Aber wie kommt man eigentlich an einen solchen Schnelltest als Einlasskarte zurück ins Leben? Jedenfalls nicht so billig und schnell wie gedacht. Das Versprechen von Gesundheitsminister Jens Spahn ist schon gebrochen, dass jeder Bundesbürger vom 1. März an die Chance auf zwei kostenlose Corona-Schnelltests pro Woche erhält, die von geschultem Personal abgenommen werden. Die Einführung wurde verschoben, es gebe noch zu viele Details zu klären, hieß es.

Noch also bleiben nur die Möglichkeiten, die es schon seit Monaten gibt: In vielen professionellen Testzentren, Apotheken und Arztpraxen werden neben den PCR-Tests auch Schnelltests angeboten. Die kosten allerdings - in der Regel zwischen 30 und 50 Euro. Das Ergebnis liegt nach maximal einer halben Stunde vor - und damit erheblich schneller als bei einem klassischen PCR-Test. Schnelltests werden am Ort ausgewertet.

Allerdings liefern Schnelltests kein so sicheres Ergebnis wie ein PCR-Test: Dieser gibt sehr zuverlässig an, ob ein Mensch eine Infektion in sich trägt.

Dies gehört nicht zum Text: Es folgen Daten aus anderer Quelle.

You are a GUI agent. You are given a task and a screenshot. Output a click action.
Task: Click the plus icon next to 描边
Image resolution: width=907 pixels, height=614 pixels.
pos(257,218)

Nur in den ersten Tagen schlägt auch der PCR-Test nicht an, weil sich das Virus noch nicht genügend vermehrt hat. Für den Test werden Stückchen von Virenerbgut aus dem Nasenrachenraum der Testperson im Labor vervielfältigt und analysiert. Meist wird ein langes Wattestäbchen tief in den Nasenrachenraum eingeführt, mittlerweile gibt es aber auch weniger invasive Tests, zum Beispiel Gurgeltests. Der Nachweis des Virenerbguts mittels PCR funktioniert auch, wenn nur sehr wenige Viren vorhanden sind.

Dagegen zeigt ein Antigen-Schnelltest lediglich, ob ein Mensch gerade infektiös ist. Dazu werden Bruchstücke aus der Hülle der Erreger ohne vorherige Vermehrung direkt nachgewiesen. Deshalb sind Antigen-Schnelltests nicht so sensibel und zeigen nur an, wenn gerade so viele Viren bei der Testperson vorhanden sind, dass ihre Nachweiskraft reicht. Sie geben somit nur Auskunft darüber, ob der Mensch in den nächsten 24 Stunden für andere ansteckend ist, das aber sehr zuverlässig.

Wie beim Schwangerschaftstest zeigt ein Streifen an, ob die Probe positiv ist

Ein Wattestäbchen muss für diese Tests nicht zwingend tief in den Nasenrachenraum eingeführt werden. Es reicht auch ein Abstrich aus der unteren Nase. Daraufhin wird das Wattestäbchen in eine Lösung getaucht und diese auf einen Teststreifen getropft. Wie bei einem Schwangerschaftstest zeigt ein Streifen an, ob die Probe positiv ist.

Leichter auszuführende Schnelltests, die Menschen selbst vornehmen können, gibt es mittlerweile aber auch. Vier haben eine Sonderzulassung des Bundesinstituts für Arzneimittel und Medizinprodukte bekommen. Sie alle funktionieren mit einem Abstrich in der unteren Nase, den jeder Laie einfach selbst vornehmen kann. Weitere Tests werden derzeit geprüft, ob sie zuverlässig genug und einfach zu handhaben sind.

Doch bis diese Tests in Apotheken, Supermärkten und Drogerien zu dem ebenfalls von Spahn versprochenen geringen Preis verfügbar sind, wird wohl noch Zeit vergehen. Sowohl Aldi Süd als auch Aldi Nord bestätigten, dass man "in Kürze" mit dem Verkauf von Schnelltests beginnen wolle. Auch die großen Lebensmittel- und Drogerieketten bestätigten, dass sie den Verkauf der Tests gerade prüfen.